Third day is focusing on data architectures in Azure and data security.
Azure Stencils
- Go to Visio
- Open shapes
- Search for word "cloud" and click for Online results
- Download Microsoft Azure Cloud Icons
- If you have older Visio you can download older stencils directly and copy to Documents/My Shapes folder here
- If you are using different tool, download SVG library and import to tool of your choice here
Example solution
- schema https://docs.microsoft.com/en-us/azure/architecture/reference-architectures/identity/azure-ad
- description https://docs.microsoft.com/en-us/azure/architecture/reference-architectures/identity/azure-ad#architecture
- pricing https://azure.microsoft.com/en-us/pricing/calculator/
- example architectures https://azure.microsoft.com/en-us/solutions/architecture/
Timing:
- 10min intro
- 50min design
- 20min presentation and recommended solution
Customer in regulated industry need to store unstructured data in Blob storage and structured data in Azure SQL Database.

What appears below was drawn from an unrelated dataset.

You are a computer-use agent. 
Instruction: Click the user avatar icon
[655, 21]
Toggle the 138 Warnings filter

You need to design solution that is compliant with their security needs.
Here are security requirements:
- All communications (data in fly) must be encrypted
- Team of data analytics professionals need to access Azure SQL database, but for security reasons make sure mutli-factor authentication is supported
- All data (both blobs and SQL) need to be encrypted at rest with customer-managed keys
- SQL database contains one highly sensitive column that needs to be protected by encryption in application so all data is stored already encrypted
- Make sure Azure administrators do not accidentaly replicate data outside of EU
- Design solution in a way, that Storage and SQL accept only communication from VMs in customer VNET
- Make sure that security best practicieas are audited or enforced in automated way
- All audit information needs to be directed to SIEM solution
Company has a lot of different data sources and you need to find best storage option based on data types and needs for additional processing.
Source data:
- Traditional structured dataset with orders and payments with need for strong transaction consistency, thousands of transactions per day. System needs to be ready for future growth in both database size and number of concurrent users. Customer expects huge growth in future.
- Various data files in different formats such as JSON, Excel, CSV, PDF and JPG with different types of information such as maintenance records, audit trails, logs, financial data, scans of invoices, user pictures and avatars. Due to security concerns access to different folders needs to be governed with access control rules.

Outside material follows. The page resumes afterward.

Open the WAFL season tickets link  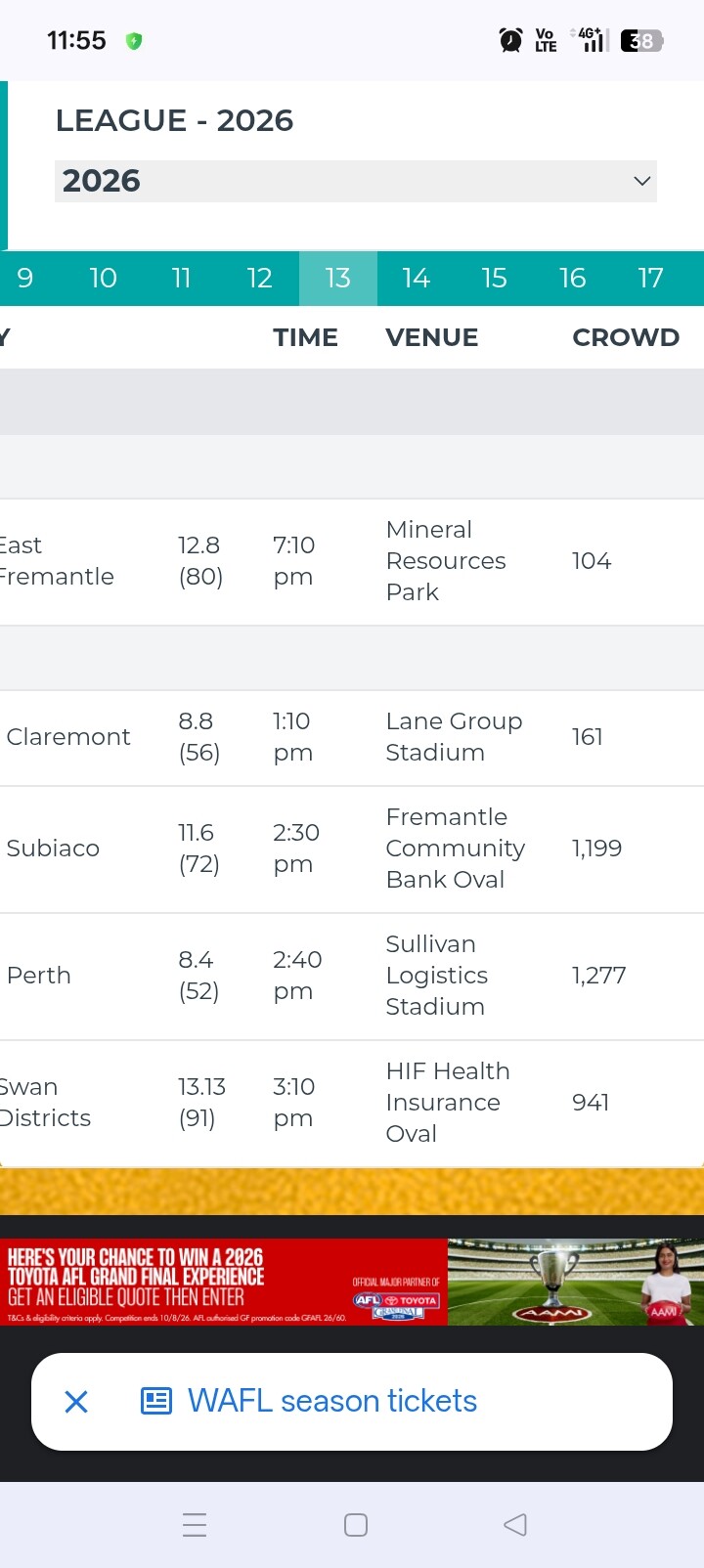point(332,1402)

- JSON files and messages with unpredictable structure with need for indexed queries. Due to need for low latency data must be distributed across 3 different regions to optimize performance for both reads and writes.
- Legal document store with ability to setup WORM (Write Once Read Many - also called immutable storage) for legal hold and lifecycle management to optimize costs of live data vs. archive.

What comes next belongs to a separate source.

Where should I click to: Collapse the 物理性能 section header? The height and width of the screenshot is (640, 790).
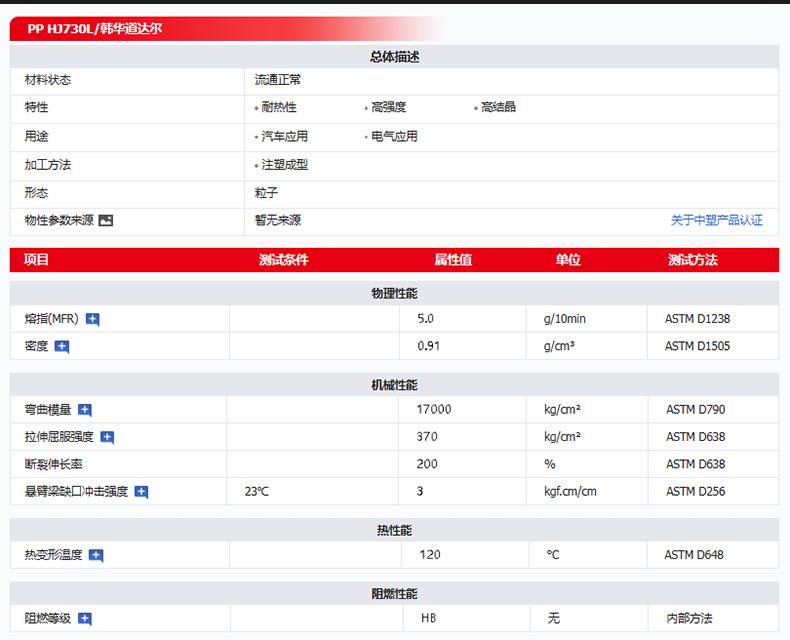(x=394, y=293)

Select ideal Azure solution for each data source. Only use PaaS services to optimize operational costs.
There are various data sources and locations:
- On-premises FTP server with CSV files
- On-premises SQL Server 2017 with order transactional data in multiple countries
- Telemetry data from IoT sensors collected in IoT Hub
- 3rd party SaaS solution with event data pushed as Kafka messages to endpoint of your choice
Design following solutions:
- Every week move files from FTP server to Azure SQL Database in Azure. To minimize cost and operational overhead use serverless platform (no VMs) and design secure way for communicating from on-premises environment to Azure SQL Database.
- Every night after company stores close orchestrate movement of transactional data from all countries SQL Servers to centralize location in Azure as flat files fo further processing. After all files are gathered from all countries use single job to ingest all data into company data warehouse based on Azure Synapse Analytics.
- Telemetry data needs to be analyzed in real time to identify anomalies and notify application systems. Also all RAW data needs to be stored in Azure Blob Storage for forensic audit purposes while aggregated data in database for reporting.
- Find solution to efficiently and reliably receive Kafka messages and use some processing to convert message format, enrich with static data (numbered list, geo-tagging) and push to Event Hub for further aplication processing (consumer)
The company needs to create and maintain data warehouse solution for operational as well as historization purposes. The solution needs to be able to fulfil the following requirements:
- the data is pulled every night from 3 transactional database systems DWH, the DWH solution needs to be more powerful for this load so the process does not last into next day business hours
- for the solution must stay cost effective, so there should be 3 compute level tiers defined on DWH automatically changing according to business hours (8am, 6pm, 10pm for load)
- for operational reporting requirements, every LOB has it's own requirements for data models (which take data from the DWH) these models are defined and automatically refreshed according to LOB business needs
- interactive reports are delivered to the end users via mobile application (tablets, phones) as interactive dashboards (end user is notified when the report has been shared with them or it's data has been updated)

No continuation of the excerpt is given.